The Steelers have obviously committed to rehabbing their fist this offseason, instead of just painting their nails to make it more appealing, much like putting a new coat of paint on a old barn. Sometimes it's better to just tear that sucker down and build a new one.
The focal points of my offseason articles has been primarily about the Steelers ongoing search for good value signings and acquiring game-changers on both sides of the ball. I am thrilled to report that newly acquired offensive lineman James Daniels fits both those criteria.
Daniels is an accomplished four-year veteran, although at 24 years old he isn't much older than some of the interior offensive line prospects coming out in the 2022 Draft class. He has already proven capable of playing at the NFL level, with impressive versatility I might add, but is still young enough that one can assume he has yet to hit his prime or reach his full potential.
Daniels has the opportunity to grow and develop with what is turning into a very young Steelers offensive line moving forward, and be the rock that the offensive line is built around. That should be an exciting development for all Pittsburgh Steelers fans. Daniels career should blossom even more in Pittsburgh if the Steelers are committed to allowing him to learn and grow at a single position. Just because Daniels is talented and capable enough to play all three interior positions doesn't mean that is the most efficient way to utilize him.

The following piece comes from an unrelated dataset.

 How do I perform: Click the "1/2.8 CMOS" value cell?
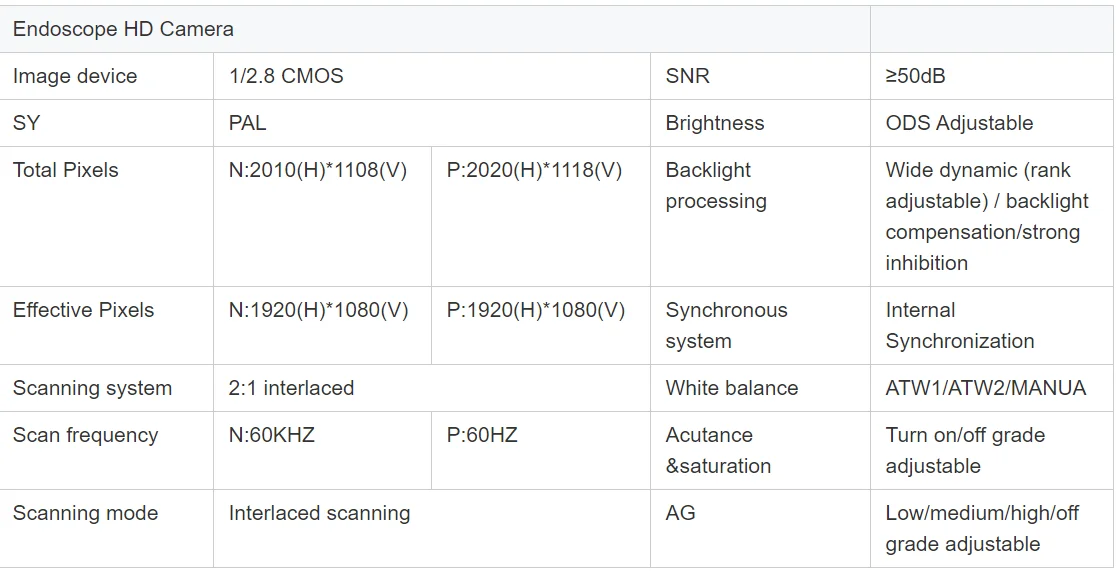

During his tenure with the Chicago Bears, Daniels was utilized at left guard, right guard, and center, often in the same season. This is common with teams whose offensive lines always seem to be in a constant state of flux, something the Steelers know all too well recently.
Daniels was a center during his three years playing for the Iowa Hawkeyes, a program renowned for churning out NFL-caliber offensive linemen. He chose to forgo his senior season and enter the 2018 NFL Draft, where he was the 39th overall selection for the Chicago Bears. He proved to be a solid, if not spectacular, addition to their offensive line where he never seemed to fully gel or find invaluable chemistry with his linemates, most likely due to the constant reshuffling.
Daniels has optimal measurements for an interior lineman, standing 6'4" and weighing 327 lbs. He is a technically sound and well-rounded lineman, which is a common trait shared by his Iowa Hawkeyes brethren. He is a natural and instinctive lineman, displaying both impressive athleticism and intensity.
Daniels has struggled at times with missed assignments and pre-snap penalties, probably due to the constantly changing cast surrounding him, and the aforementioned positional movement. It's hard enough to learn one position at an NFL level, much less three.
I truly believe that Daniels can develop into a Pro-Bowl-caliber player if allowed the time to master a single position. His talent suggests that assumption on my behalf is plausible.
So the Steelers acquired an experienced and accomplished interior offensive lineman, one who just happens to have been an early second-round draft pick and is still extremely young, for substantially less than it would have cost to obtain one of the bigger-name free agency targets, who all happened to be much older than Daniels. I would categorize that as a great value.
Daniels' superior technique and mobility, especially in the running game, appears to be a perfect fit for what most are assuming to be more of an outside zone blocking scheme, necessary to fully utilize Matt Canada's complete offensive vision. Now that the Steelers have Daniels former teammate Mitch Trubisky and his mobility behind center, maybe we will see Canada's full plan come to fruition.
That sure sounds like a game-changer to me.